Es cierto que el año y el día tienen frecuencias tan poco ajustables que es necesario que algún año de cada X haya uno o dos días más, de modo que es necesario conservar el día desde determinada posición solar con respecto a un punto de nuestro planeta (por ejemplo, cuando amanece en tal lugar en algún momento del año).
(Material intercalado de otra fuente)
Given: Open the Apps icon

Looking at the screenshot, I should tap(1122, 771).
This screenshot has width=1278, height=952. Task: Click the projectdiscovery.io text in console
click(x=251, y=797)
Con respecto a las horas estoy de acuerdo en la divisibilidad del 12 y del 24. Se nota que eres matemático ^^
Pero como físico (he cotilleado tu G+) también estarás de acuerdo en que es más fácil trabajar en base 10 lineal (metros) que en los saltos conversionales de las pulgadas, pies, millas,…con factores diferentes en cada nivel. Históricamente queda justificado, y es cierto que una vez educado en un sistema ya te da igual (lo aprendes e interiorizas), pero recuerdo un yo de diez o doce años confuso: nos explicaron el paso de metros a centímetros, decímetros…la típica escalerita…y a la vez el cambio horario en minutos y segundos. Se me quedó grabada la impresión «¿De verdad son todos tan idiotas?» xD
¿Qué te parece la solución planteada por aztecas y mayas? Cada año el día comenzaba a diferente hora, a media noche, al amanecer, a medio día y al anochecer. De esta manera se «corregía» la duración del año, sin necesidad de aumentar un día extra cada cuatro años.